Long time, no post. Seems I've been missing out on a few challenges.
The Chunkster Challenge,
the G.I.F.T. Challenge,
and the Winter Classics Challenge.
Since I have yet to finish any of the challenges I've signed up for, I am determined that I will finish at least one of these! Still need to sit down and figure out what I'm going to read/write for each.
Despite the holiday madness, I did manage to squeeze in a couple of good books recently, each of which deserve mention here. One Mississippi by Mark Childress was wonderful. I was captivated by the first page and remained captivated until the last page.
From Publisher's Weekly: "When his father is relocated from Indiana to Minor, Miss., in 1973, 16-year-old Daniel Musgrove finds himself a classic fish out of water.
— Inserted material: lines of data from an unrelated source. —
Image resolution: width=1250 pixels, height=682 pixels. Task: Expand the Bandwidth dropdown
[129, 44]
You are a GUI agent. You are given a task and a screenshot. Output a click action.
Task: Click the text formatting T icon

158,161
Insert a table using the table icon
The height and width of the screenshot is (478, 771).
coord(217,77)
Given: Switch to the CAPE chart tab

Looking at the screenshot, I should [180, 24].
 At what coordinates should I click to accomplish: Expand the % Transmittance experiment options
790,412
At Minor High, the Midwestern teenager finds a kindred spirit in wiseacre Tim Cousins, whose motto is "Everything is funny all the time." The two indulge their love of Sonny and Cher, get recruited by a local Baptist church to perform in an amateur musical called Christ! and endure the bullying of football star Red Martin. When, on prom night, the boys accidentally run over Arnita Beecham, a beautiful, popular black girl, the boys flee, letting Red take the fall. Arnita wakes from her coma believing she's white and promptly falls for Daniel—which makes Tim extremely jealous and puts their coverup at risk. Childress's comic tone and well-written adolescent confusion make his late shift into darker territory jarring, and readers might not follow him all the way to his violent destination."
Next up was Francine Prose's A Changed Man. I'd actually never read any of her books before, even though I seem to own several of them.
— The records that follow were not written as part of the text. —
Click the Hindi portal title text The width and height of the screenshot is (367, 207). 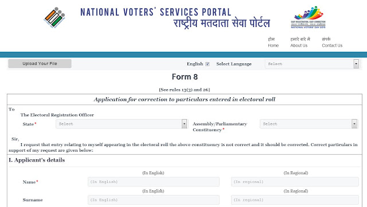[x=222, y=24]
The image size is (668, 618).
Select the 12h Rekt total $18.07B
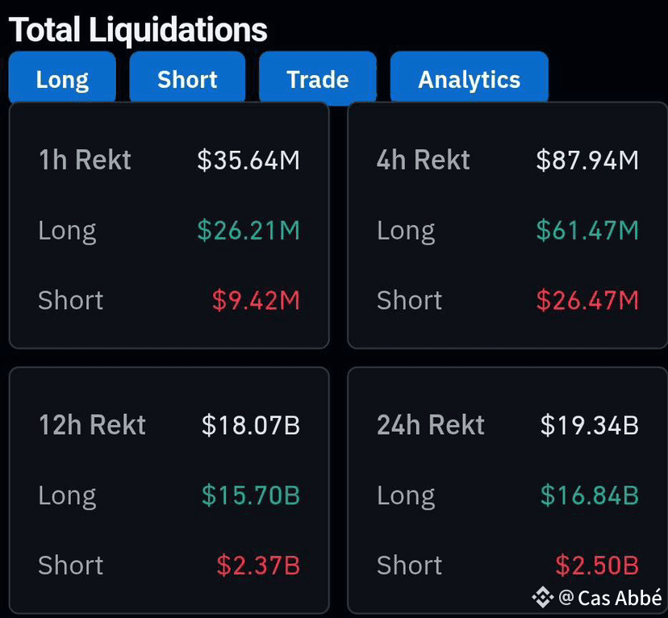(x=251, y=425)
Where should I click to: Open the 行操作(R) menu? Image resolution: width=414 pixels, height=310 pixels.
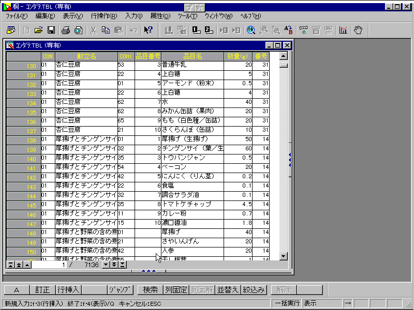104,16
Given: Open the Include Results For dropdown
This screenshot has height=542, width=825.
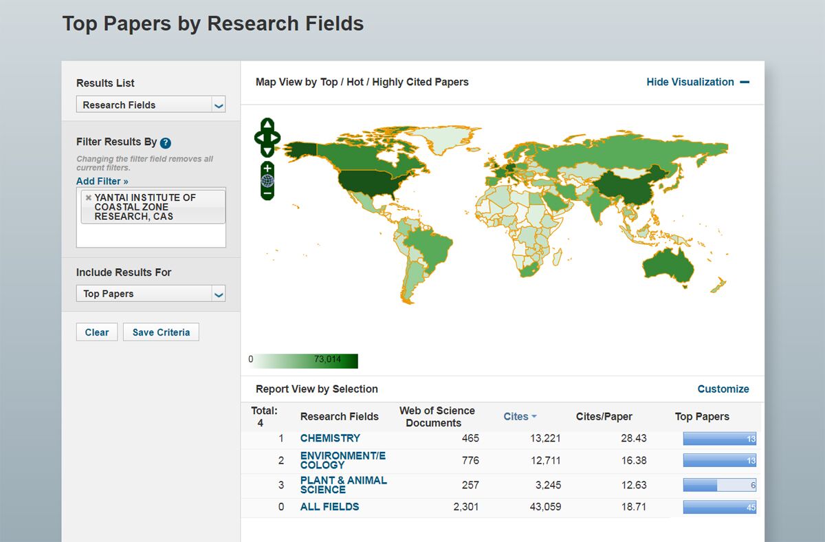Looking at the screenshot, I should (151, 294).
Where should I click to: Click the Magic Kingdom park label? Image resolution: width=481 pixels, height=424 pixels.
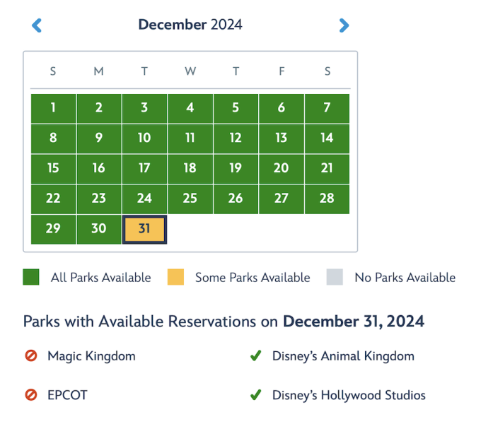pyautogui.click(x=91, y=357)
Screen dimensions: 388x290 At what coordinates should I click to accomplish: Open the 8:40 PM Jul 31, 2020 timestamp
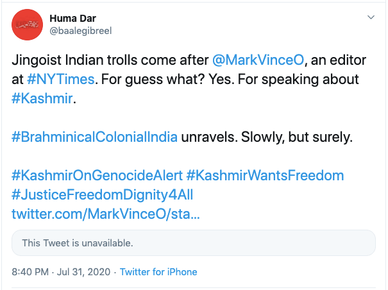pyautogui.click(x=61, y=272)
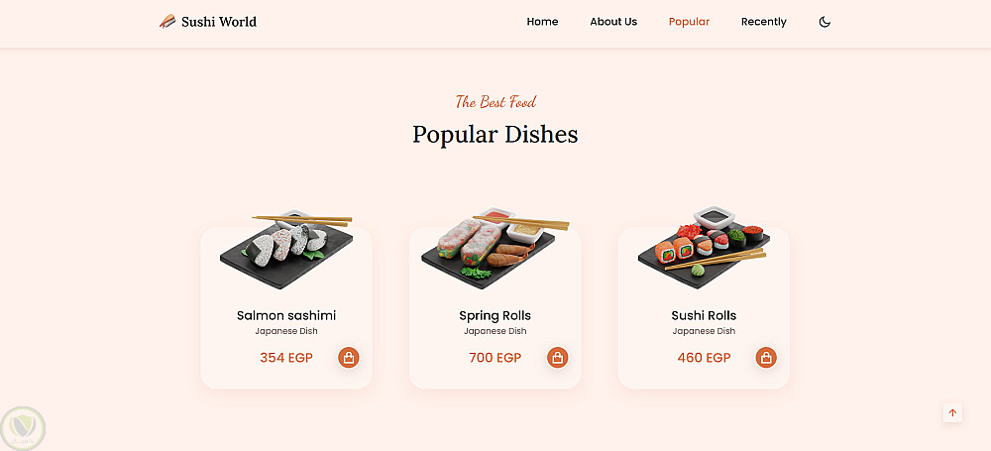Open the Home menu item
The width and height of the screenshot is (991, 451).
click(x=542, y=22)
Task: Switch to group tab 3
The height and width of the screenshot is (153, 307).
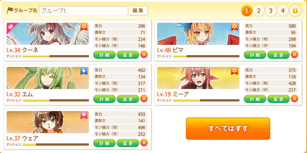Action: click(271, 11)
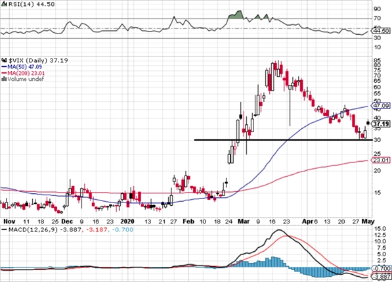The image size is (392, 282).
Task: Click the May date axis label
Action: coord(368,222)
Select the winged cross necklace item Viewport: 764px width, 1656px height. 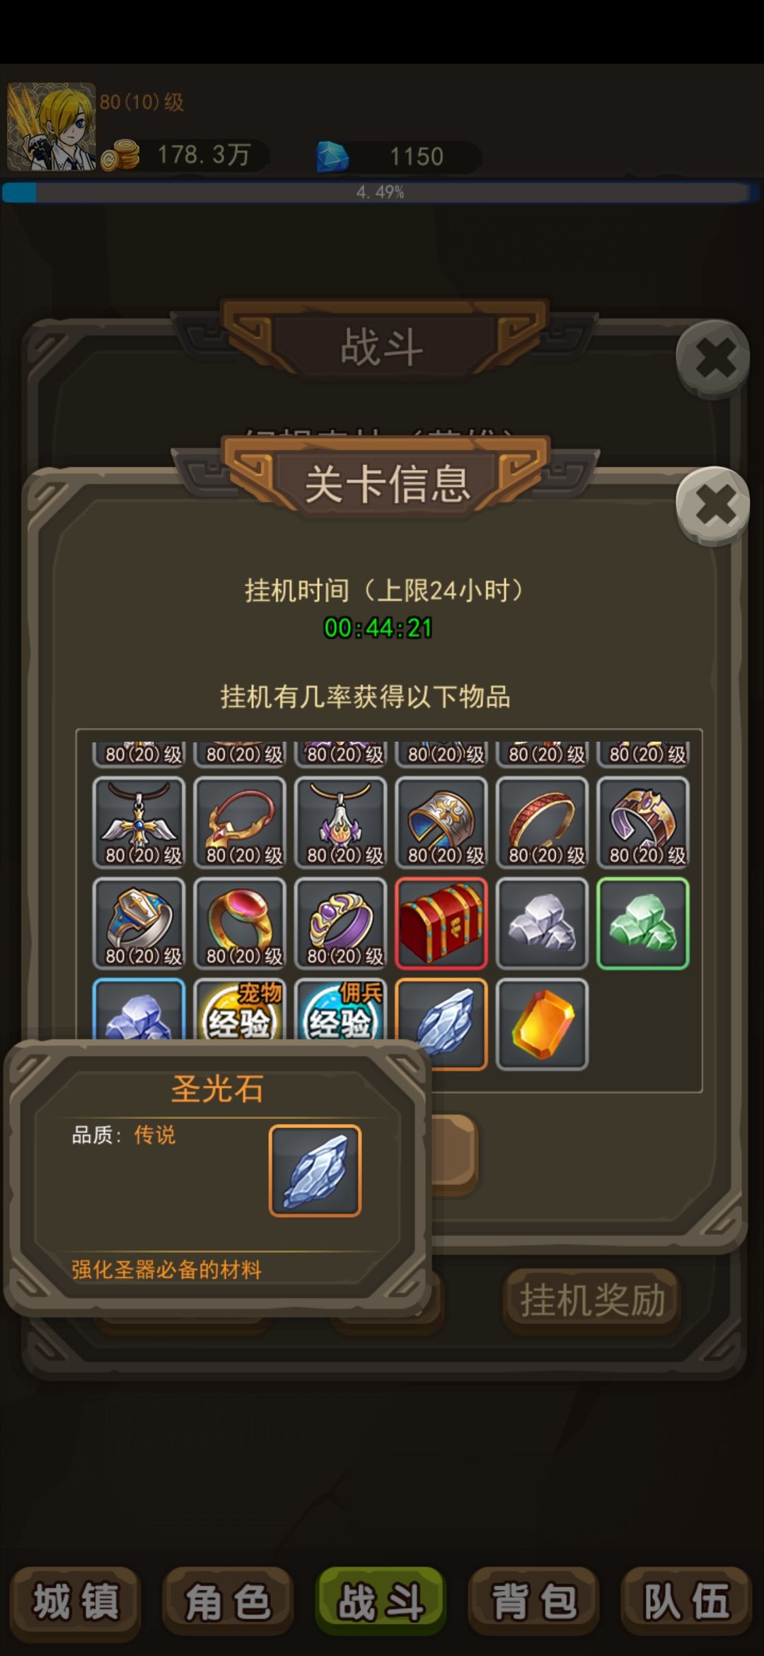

From Publisher's Weekly: Prose (Blue Angel; The Lives of the Muses) tests assumptions about class, hatred and the possibility of change in her latest novel, a good-natured satire of liberal pieties, the radical right and the fund-raising world. The "changed man" of the title is Vincent Nolan, a 32-year-old tattooed ex-skinhead who appears one morning in the New York offices of World Brotherhood Watch, a foundation headed by Meyer Maslow, a Holocaust survivor. Vincent declares that he has had a personal conversion (never mind that it was triggered by a heavy dose of Ecstasy) and wants to work with the foundation to "save guys like me from becoming guys like me." Meyer takes Vincent on faith—and convinces Bonnie Kalen, the foundation's fund-raiser, to put Vincent up in the suburban home she shares with her two sons, Max, 12, and Danny, 16. Prose tears into this unusual premise with the piercing wit that has become her trademark. Vincent becomes a media darling of sorts, and everyone wants a piece of him: the liberal donors and the television talk shows; Meyer, a figurehead so celebrated that even his close friends kiss up to him; and maybe even divorced Bonnie, who finds herself drawn to Vincent's charms. In more hostile pursuit of Vincent is his cousin Raymond, a member of the Aryan Resistance Movement, from which Vincent stole a truck, drugs and cash. In these circumstances, can a man truly change? And what is change—not only for Vincent but for the other principals as well? Prose doesn't shy away from exposing the vanities and banalities behind the drive to do good. Fortunately, her characters are sturdy enough to bear the weight of the baggage she piles on them. Her lively skewering of a whole cross-section of society ensures that this tale hits comic high notes even as it probes serious issues."
Back with more later after I've made my picks for each of the ongoing challenges!